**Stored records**

************

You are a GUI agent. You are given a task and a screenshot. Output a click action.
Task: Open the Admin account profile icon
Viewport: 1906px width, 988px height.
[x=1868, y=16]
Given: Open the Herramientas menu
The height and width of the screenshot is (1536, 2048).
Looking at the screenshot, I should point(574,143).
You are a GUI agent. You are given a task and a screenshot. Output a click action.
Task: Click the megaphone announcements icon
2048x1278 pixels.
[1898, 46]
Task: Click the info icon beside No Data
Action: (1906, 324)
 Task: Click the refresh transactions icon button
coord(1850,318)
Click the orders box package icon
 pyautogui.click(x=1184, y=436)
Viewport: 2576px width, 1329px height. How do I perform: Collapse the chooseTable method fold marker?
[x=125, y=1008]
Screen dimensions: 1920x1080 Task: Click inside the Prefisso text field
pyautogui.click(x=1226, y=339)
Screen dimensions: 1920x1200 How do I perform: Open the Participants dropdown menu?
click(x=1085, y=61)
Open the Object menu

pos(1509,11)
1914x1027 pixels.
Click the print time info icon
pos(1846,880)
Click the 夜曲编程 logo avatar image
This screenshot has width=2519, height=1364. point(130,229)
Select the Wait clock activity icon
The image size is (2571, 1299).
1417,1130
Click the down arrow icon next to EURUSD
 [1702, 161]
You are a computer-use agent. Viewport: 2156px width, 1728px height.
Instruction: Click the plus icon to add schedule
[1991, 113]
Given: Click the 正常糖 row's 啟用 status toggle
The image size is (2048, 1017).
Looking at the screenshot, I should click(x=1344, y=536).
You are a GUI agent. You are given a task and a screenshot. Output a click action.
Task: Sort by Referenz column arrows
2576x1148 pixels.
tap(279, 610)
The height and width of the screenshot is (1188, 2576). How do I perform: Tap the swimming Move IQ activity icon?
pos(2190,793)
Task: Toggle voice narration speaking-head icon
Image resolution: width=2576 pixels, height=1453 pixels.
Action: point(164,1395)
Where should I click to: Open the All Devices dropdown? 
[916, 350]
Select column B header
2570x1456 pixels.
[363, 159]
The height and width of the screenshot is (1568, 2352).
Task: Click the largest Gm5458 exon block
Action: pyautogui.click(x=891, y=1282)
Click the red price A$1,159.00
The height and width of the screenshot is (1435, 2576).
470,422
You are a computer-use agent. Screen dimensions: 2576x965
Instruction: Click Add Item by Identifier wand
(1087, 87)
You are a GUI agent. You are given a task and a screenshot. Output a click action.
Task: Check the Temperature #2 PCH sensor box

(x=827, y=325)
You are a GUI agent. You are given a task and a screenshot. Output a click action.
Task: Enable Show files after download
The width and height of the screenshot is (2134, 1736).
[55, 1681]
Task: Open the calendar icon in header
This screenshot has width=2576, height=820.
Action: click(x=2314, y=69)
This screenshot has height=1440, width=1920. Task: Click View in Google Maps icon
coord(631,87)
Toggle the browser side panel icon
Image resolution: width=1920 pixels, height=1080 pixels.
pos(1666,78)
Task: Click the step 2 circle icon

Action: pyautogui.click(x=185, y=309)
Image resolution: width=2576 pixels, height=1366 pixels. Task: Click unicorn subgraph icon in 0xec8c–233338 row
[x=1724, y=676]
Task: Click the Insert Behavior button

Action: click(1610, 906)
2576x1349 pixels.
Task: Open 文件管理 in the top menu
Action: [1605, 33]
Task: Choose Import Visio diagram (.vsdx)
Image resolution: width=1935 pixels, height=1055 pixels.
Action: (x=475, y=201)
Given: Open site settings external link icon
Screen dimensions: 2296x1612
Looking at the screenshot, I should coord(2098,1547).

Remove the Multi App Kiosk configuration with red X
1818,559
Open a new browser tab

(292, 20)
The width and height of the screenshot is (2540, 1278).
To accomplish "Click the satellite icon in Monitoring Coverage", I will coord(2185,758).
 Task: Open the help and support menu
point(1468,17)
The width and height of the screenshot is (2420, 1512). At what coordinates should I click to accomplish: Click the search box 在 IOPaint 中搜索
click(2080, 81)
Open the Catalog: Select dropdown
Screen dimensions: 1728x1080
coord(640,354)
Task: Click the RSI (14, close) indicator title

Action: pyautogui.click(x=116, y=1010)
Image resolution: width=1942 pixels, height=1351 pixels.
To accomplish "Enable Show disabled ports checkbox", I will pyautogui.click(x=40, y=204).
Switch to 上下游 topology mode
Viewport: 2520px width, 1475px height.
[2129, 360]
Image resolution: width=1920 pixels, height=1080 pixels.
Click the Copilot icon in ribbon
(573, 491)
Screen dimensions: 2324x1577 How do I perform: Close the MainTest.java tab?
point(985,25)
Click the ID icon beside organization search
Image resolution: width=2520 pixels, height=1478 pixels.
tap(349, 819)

************

**Assignment**
Reproduce the data above in full. Leave nothing out.

**Answer to this exercise**
You are a GUI agent. You are given a task and a screenshot. Output a click action.
Task: Open the Admin account profile icon
Viewport: 1906px width, 988px height.
[x=1868, y=16]
Given: Open the Herramientas menu
The height and width of the screenshot is (1536, 2048).
Looking at the screenshot, I should point(574,143).
You are a GUI agent. You are given a task and a screenshot. Output a click action.
Task: Click the megaphone announcements icon
2048x1278 pixels.
[1898, 46]
Task: Click the info icon beside No Data
Action: (1906, 324)
 Task: Click the refresh transactions icon button
coord(1850,318)
Click the orders box package icon
 pyautogui.click(x=1184, y=436)
Viewport: 2576px width, 1329px height. How do I perform: Collapse the chooseTable method fold marker?
[x=125, y=1008]
Screen dimensions: 1920x1080 Task: Click inside the Prefisso text field
pyautogui.click(x=1226, y=339)
Screen dimensions: 1920x1200 How do I perform: Open the Participants dropdown menu?
click(x=1085, y=61)
Open the Object menu

pos(1509,11)
1914x1027 pixels.
Click the print time info icon
pos(1846,880)
Click the 夜曲编程 logo avatar image
This screenshot has width=2519, height=1364. point(130,229)
Select the Wait clock activity icon
The image size is (2571, 1299).
1417,1130
Click the down arrow icon next to EURUSD
 [1702, 161]
You are a computer-use agent. Viewport: 2156px width, 1728px height.
Instruction: Click the plus icon to add schedule
[1991, 113]
Given: Click the 正常糖 row's 啟用 status toggle
The image size is (2048, 1017).
Looking at the screenshot, I should click(x=1344, y=536).
You are a GUI agent. You are given a task and a screenshot. Output a click action.
Task: Sort by Referenz column arrows
2576x1148 pixels.
tap(279, 610)
The height and width of the screenshot is (1188, 2576). How do I perform: Tap the swimming Move IQ activity icon?
pos(2190,793)
Task: Toggle voice narration speaking-head icon
Image resolution: width=2576 pixels, height=1453 pixels.
Action: point(164,1395)
Where should I click to: Open the All Devices dropdown? 
[916, 350]
Select column B header
2570x1456 pixels.
[363, 159]
The height and width of the screenshot is (1568, 2352).
Task: Click the largest Gm5458 exon block
Action: pyautogui.click(x=891, y=1282)
Click the red price A$1,159.00
The height and width of the screenshot is (1435, 2576).
470,422
You are a computer-use agent. Screen dimensions: 2576x965
Instruction: Click Add Item by Identifier wand
(1087, 87)
You are a GUI agent. You are given a task and a screenshot. Output a click action.
Task: Check the Temperature #2 PCH sensor box

(x=827, y=325)
You are a GUI agent. You are given a task and a screenshot. Output a click action.
Task: Enable Show files after download
The width and height of the screenshot is (2134, 1736).
[55, 1681]
Task: Open the calendar icon in header
This screenshot has width=2576, height=820.
Action: click(x=2314, y=69)
This screenshot has height=1440, width=1920. Task: Click View in Google Maps icon
coord(631,87)
Toggle the browser side panel icon
Image resolution: width=1920 pixels, height=1080 pixels.
pos(1666,78)
Task: Click the step 2 circle icon

Action: pyautogui.click(x=185, y=309)
Image resolution: width=2576 pixels, height=1366 pixels. Task: Click unicorn subgraph icon in 0xec8c–233338 row
[x=1724, y=676]
Task: Click the Insert Behavior button

Action: click(1610, 906)
2576x1349 pixels.
Task: Open 文件管理 in the top menu
Action: [1605, 33]
Task: Choose Import Visio diagram (.vsdx)
Image resolution: width=1935 pixels, height=1055 pixels.
Action: (x=475, y=201)
Given: Open site settings external link icon
Screen dimensions: 2296x1612
Looking at the screenshot, I should coord(2098,1547).

Remove the Multi App Kiosk configuration with red X
1818,559
Open a new browser tab

(292, 20)
The width and height of the screenshot is (2540, 1278).
To accomplish "Click the satellite icon in Monitoring Coverage", I will coord(2185,758).
 Task: Open the help and support menu
point(1468,17)
The width and height of the screenshot is (2420, 1512). At what coordinates should I click to accomplish: Click the search box 在 IOPaint 中搜索
click(2080, 81)
Open the Catalog: Select dropdown
Screen dimensions: 1728x1080
coord(640,354)
Task: Click the RSI (14, close) indicator title

Action: pyautogui.click(x=116, y=1010)
Image resolution: width=1942 pixels, height=1351 pixels.
To accomplish "Enable Show disabled ports checkbox", I will pyautogui.click(x=40, y=204).
Switch to 上下游 topology mode
Viewport: 2520px width, 1475px height.
[2129, 360]
Image resolution: width=1920 pixels, height=1080 pixels.
Click the Copilot icon in ribbon
(573, 491)
Screen dimensions: 2324x1577 How do I perform: Close the MainTest.java tab?
point(985,25)
Click the ID icon beside organization search
Image resolution: width=2520 pixels, height=1478 pixels.
tap(349, 819)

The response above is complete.